"You don't have to have fought in a war to love peace."
In 1984, I made up my mind early to support Walter Mondale for president.
His announcement 30 years ago today of his selection of Geraldine Ferraro to be the first female vice presidential nominee of a major political party did not influence my decision.
Nor, I suppose, did it influence most of my friends and co–workers, all of whom seemed to have decided how to vote fairly early, too.
I know it didn't affect my mother. She was an admirer of Mondale before he was chosen to be Jimmy Carter's running mate.
Mom and I never spoke about Mondale's choice so I don't know if she would have selected someone else if it had been up to her. I might have picked someone else. There were times, I guess, when I questioned the wisdom of Mondale's choice — not because of Ferraro's gender but because of her rather thin political resume.
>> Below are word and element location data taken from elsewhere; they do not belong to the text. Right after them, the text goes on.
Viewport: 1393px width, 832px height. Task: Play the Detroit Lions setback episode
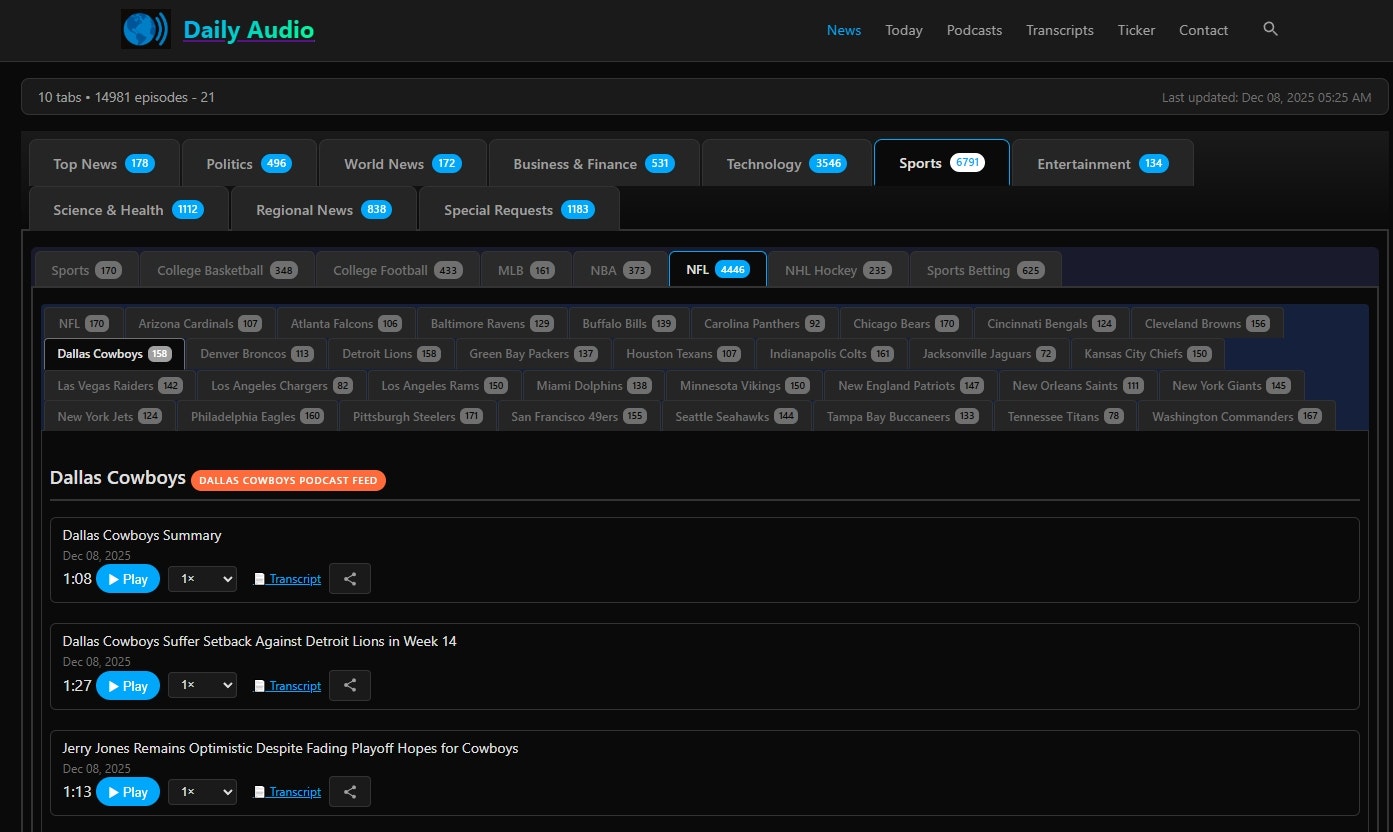127,685
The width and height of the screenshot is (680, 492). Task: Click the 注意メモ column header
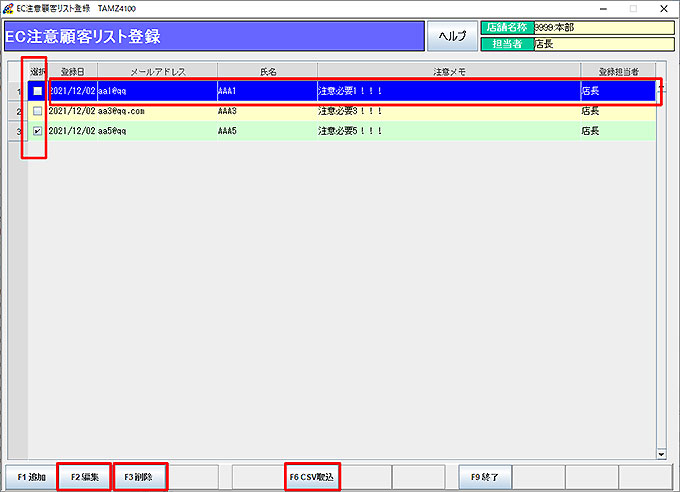(x=448, y=72)
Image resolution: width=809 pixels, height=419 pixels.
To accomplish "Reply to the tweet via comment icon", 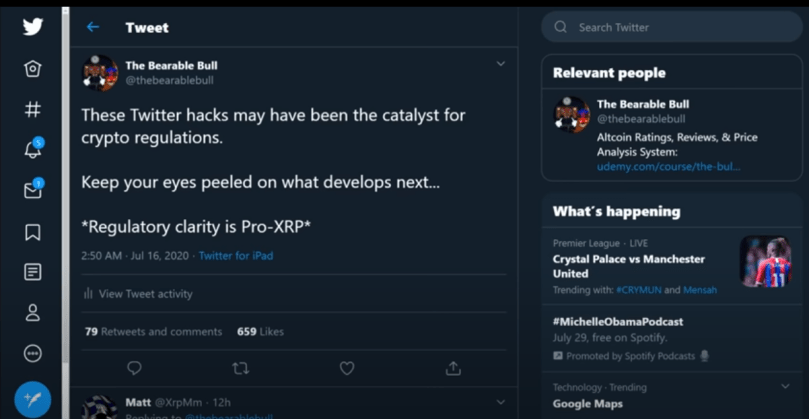I will pos(134,368).
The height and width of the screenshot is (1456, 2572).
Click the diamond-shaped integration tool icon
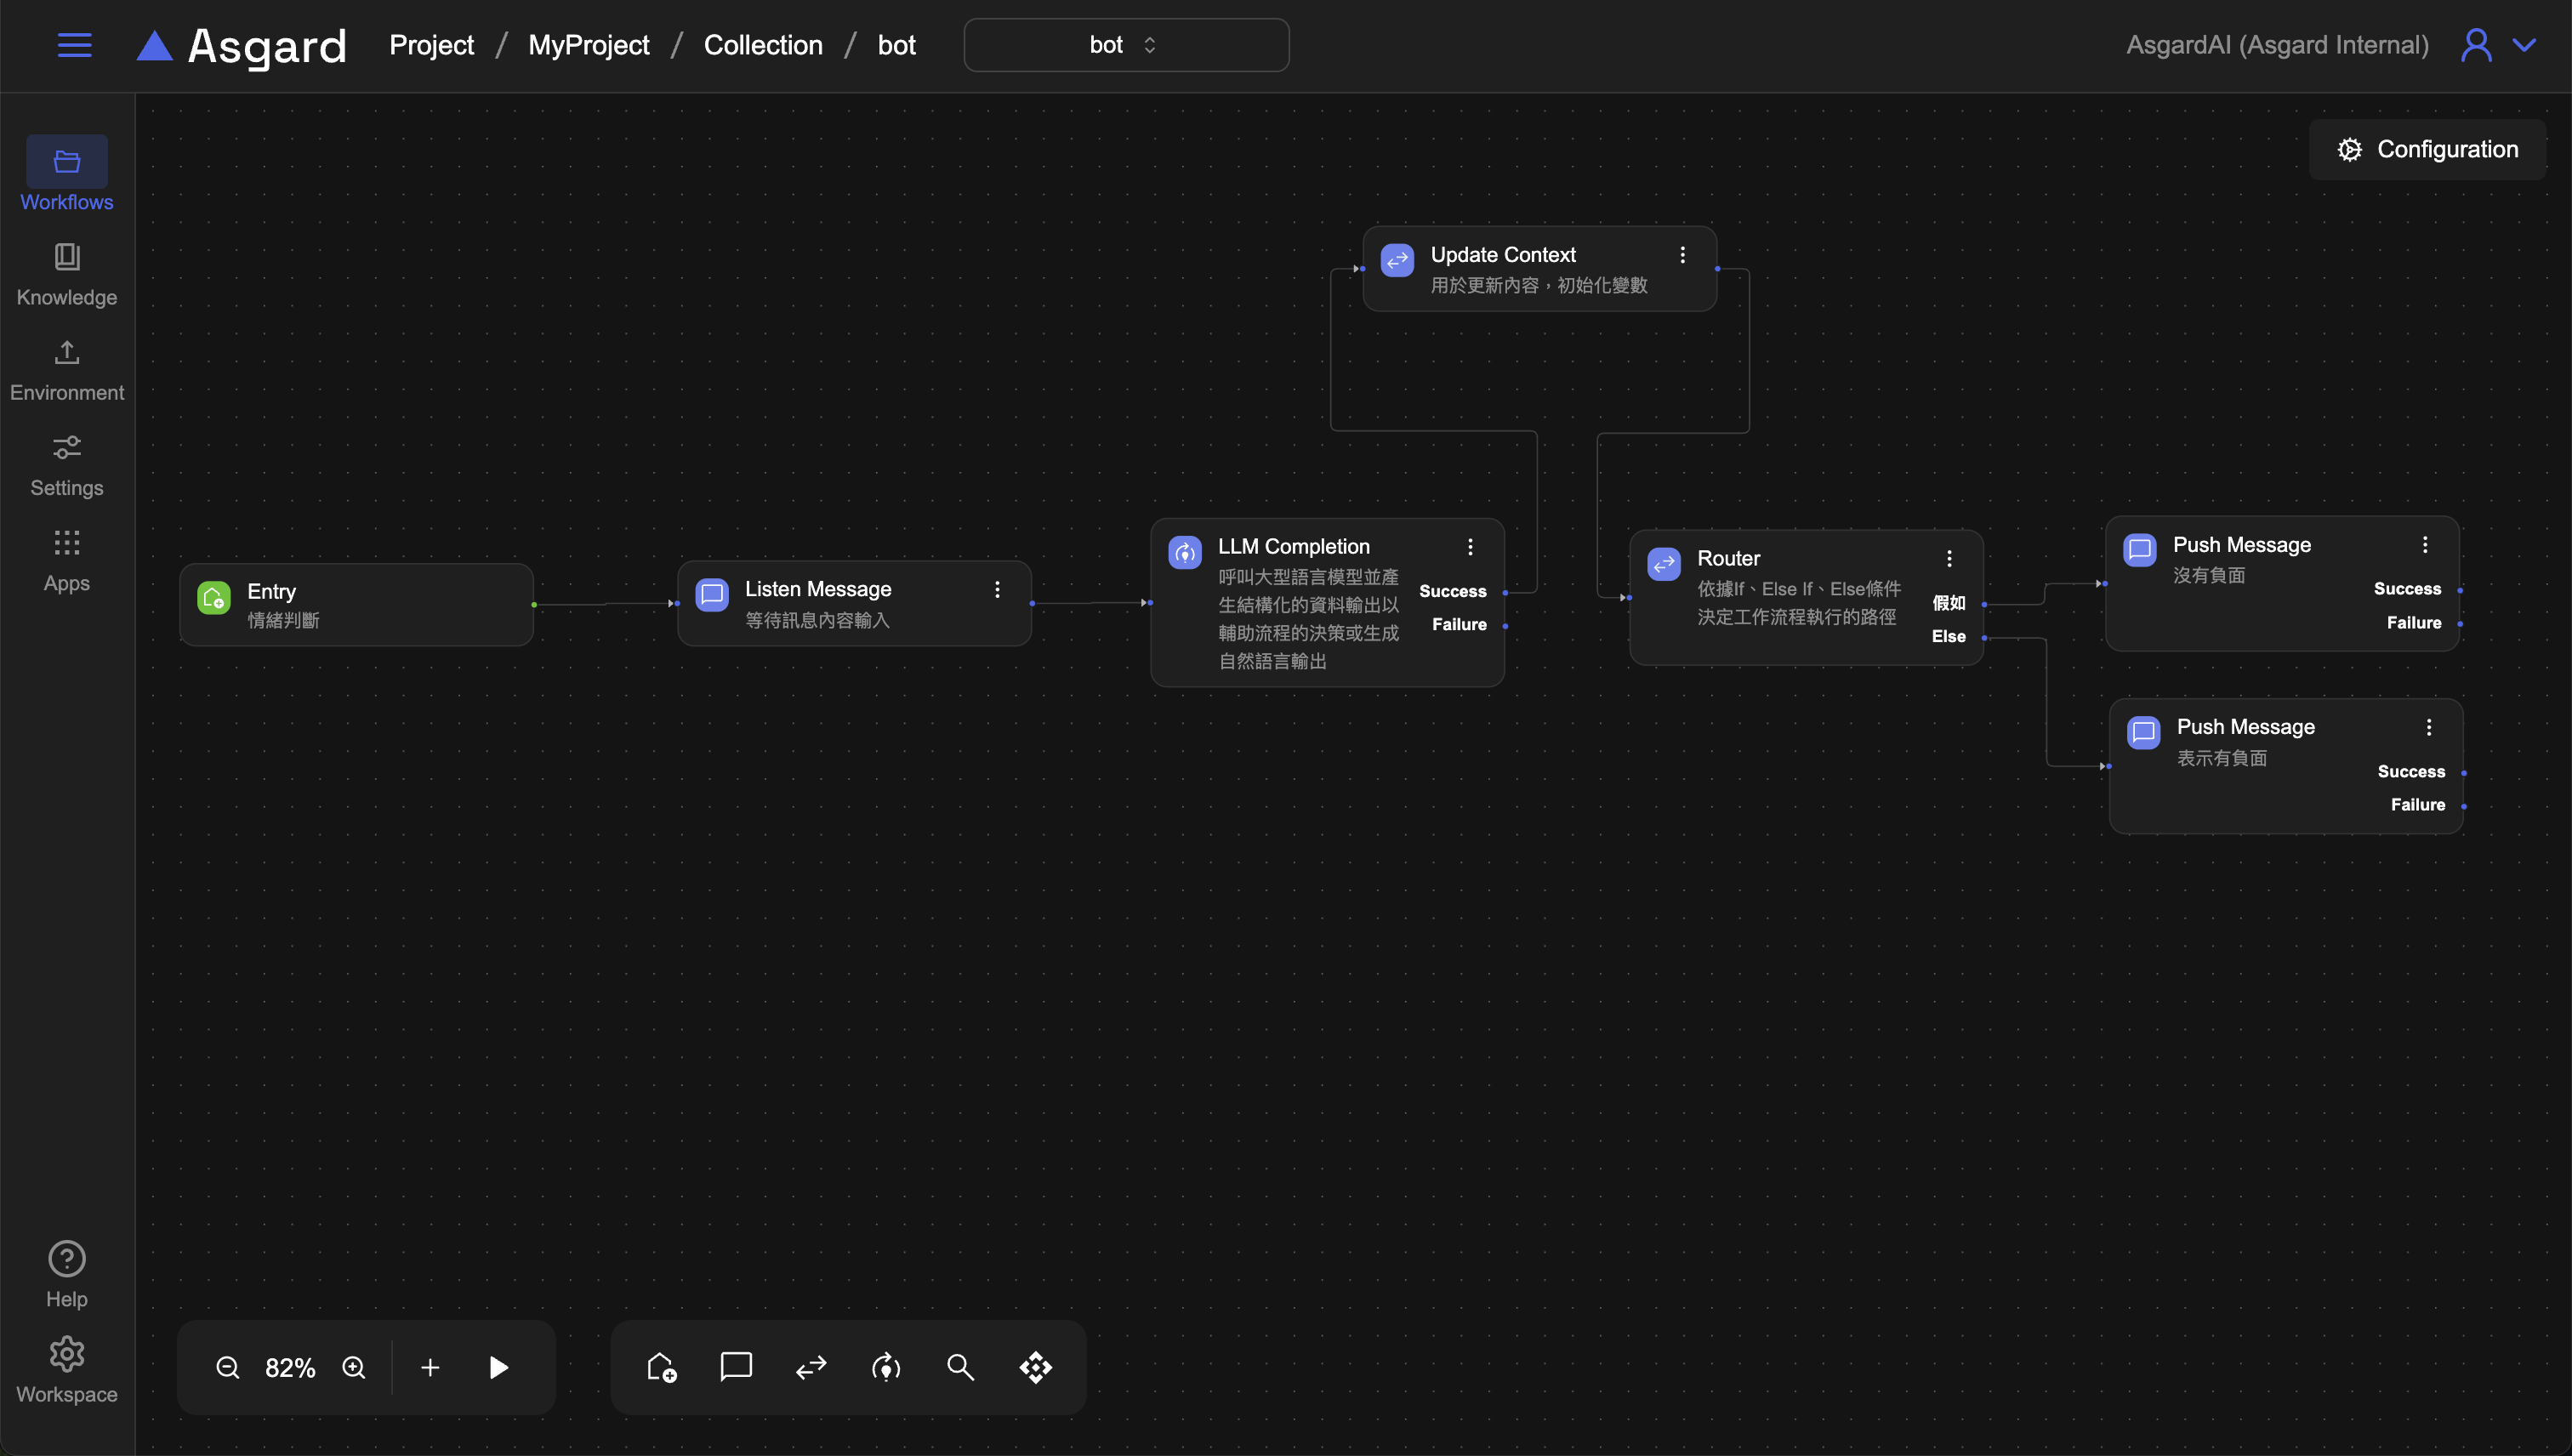coord(1036,1367)
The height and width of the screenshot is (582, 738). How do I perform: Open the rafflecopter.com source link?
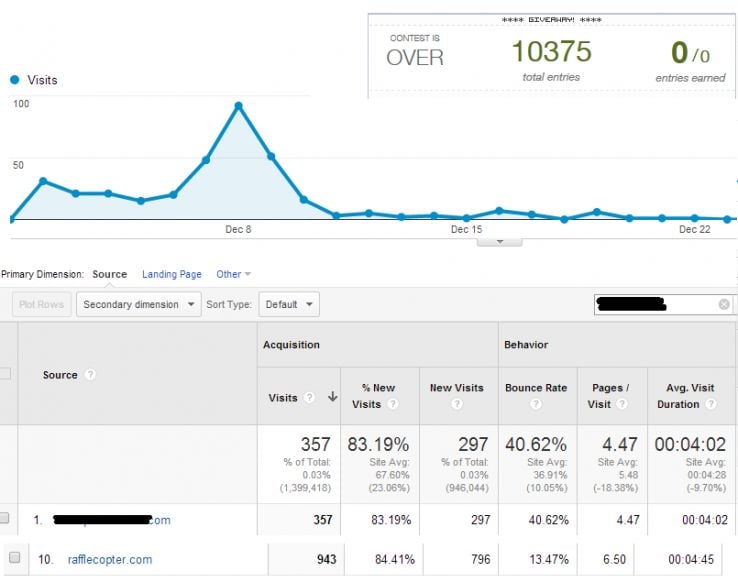(110, 559)
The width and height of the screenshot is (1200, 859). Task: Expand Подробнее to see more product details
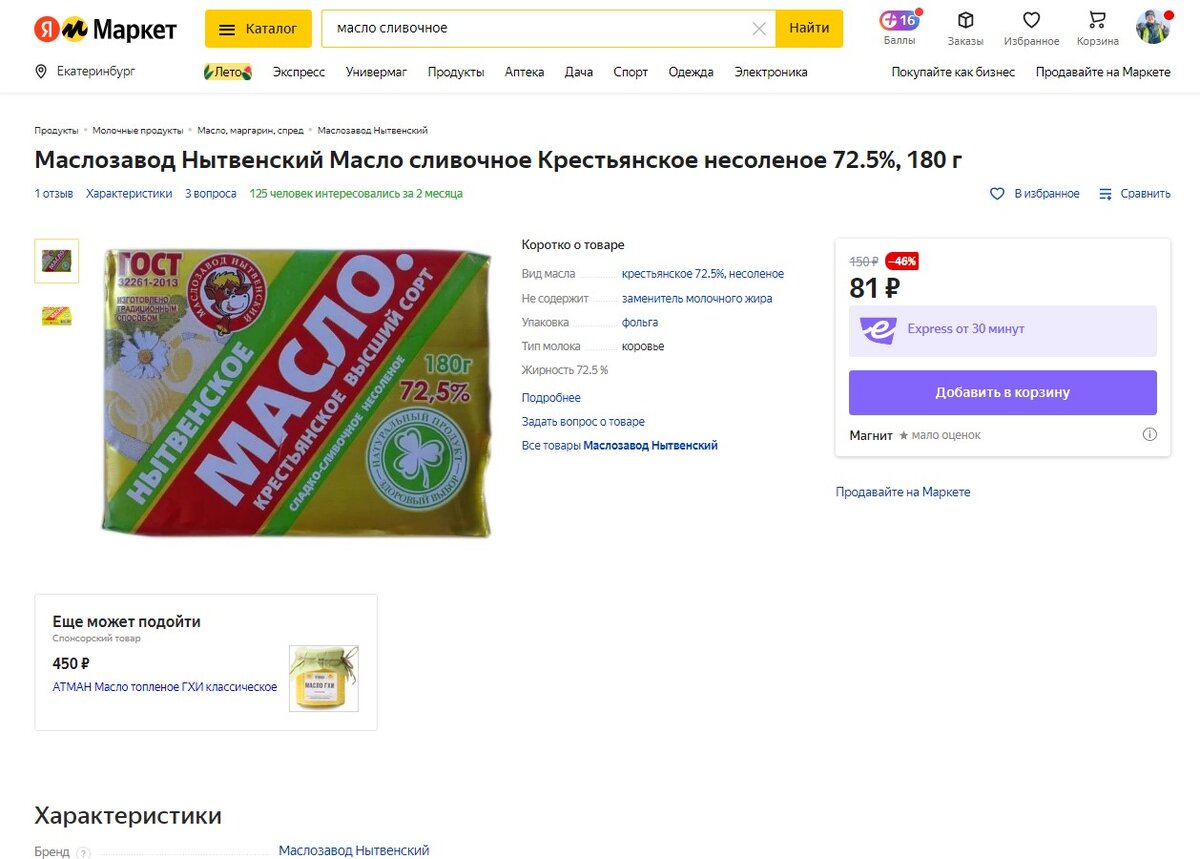[550, 397]

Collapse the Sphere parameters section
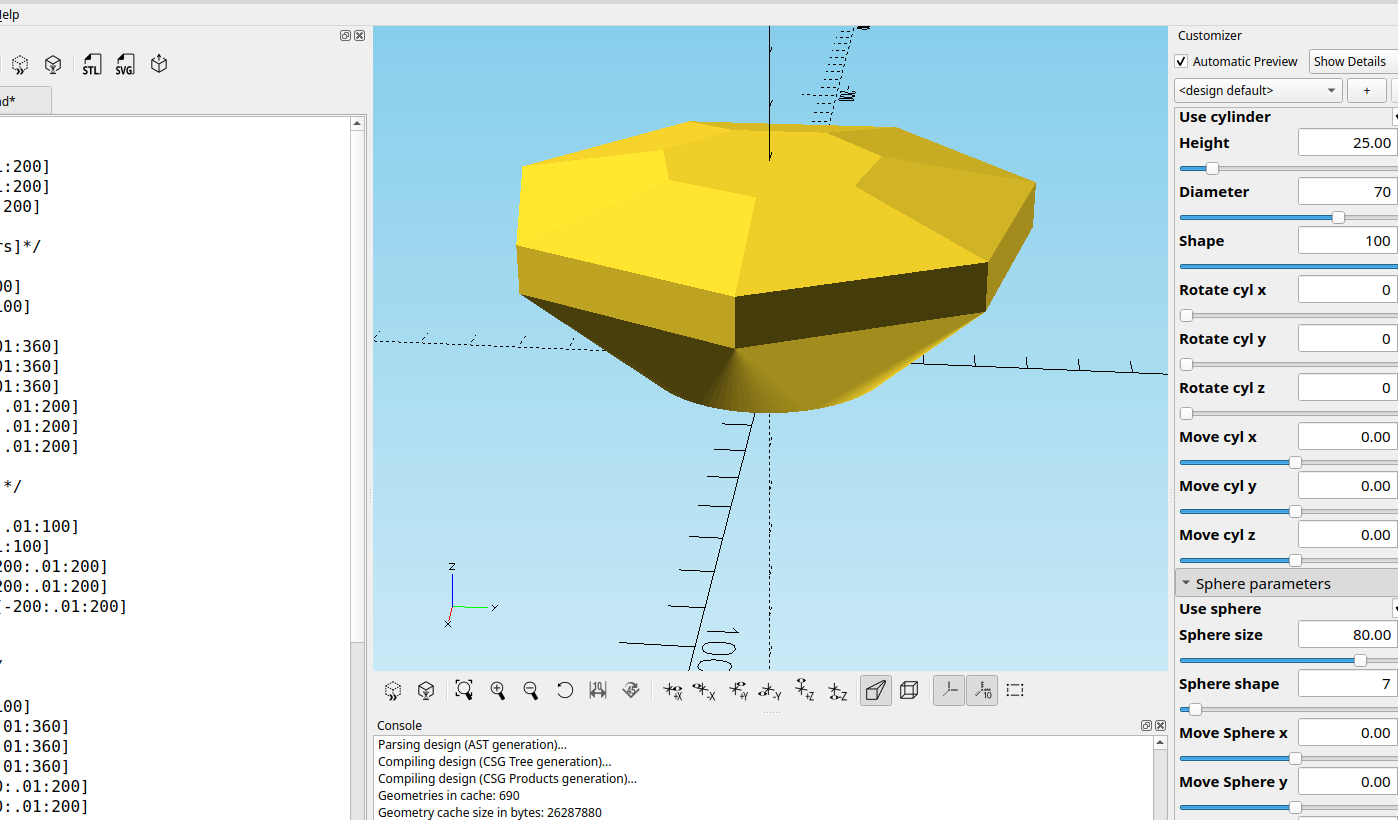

So, if it had been up to me, I probably would have picked someone with more extensive political experience — and perhaps some experience running in a statewide campaign. As a representative, Ferraro's campaigns had been districtwide.
Of course, if the point is to make history with a nomination, one is limited to the options that are available at the time. In 1984, Mondale didn't have the luxury of an abundance of choices. Democrats had no women in the U.S. Senate and only one serving as governor of a state. He probably could have found a woman in the House who had spent more time there than Ferraro, but she might not have shared so many of his views.
Ironically, that would change within the next few years. That may have been — at least in part — an outcome of Ferraro's groundbreaking candidacy. The '80s was a decade of great strides for women. In addition to Ferraro's nomination, Sandra Day O'Connor was the first woman nominated to be a Supreme Court justice, and Sally Ride was America's first woman astronaut.
But, in the rush to make history, the Mondale campaign staff failed to adequately vet her and thus was subjected to a distracting investigation of Ferraro's family finances at a time when the Democratic ticket needed to be refining its message for the general election. It was embarrassing, too, because it revived stereotypes about New York Italian–Americans and organized crime.
Twenty–four years later, Alaska Gov. Sarah Palin became the first woman nominated for the vice presidency by the Republican Party.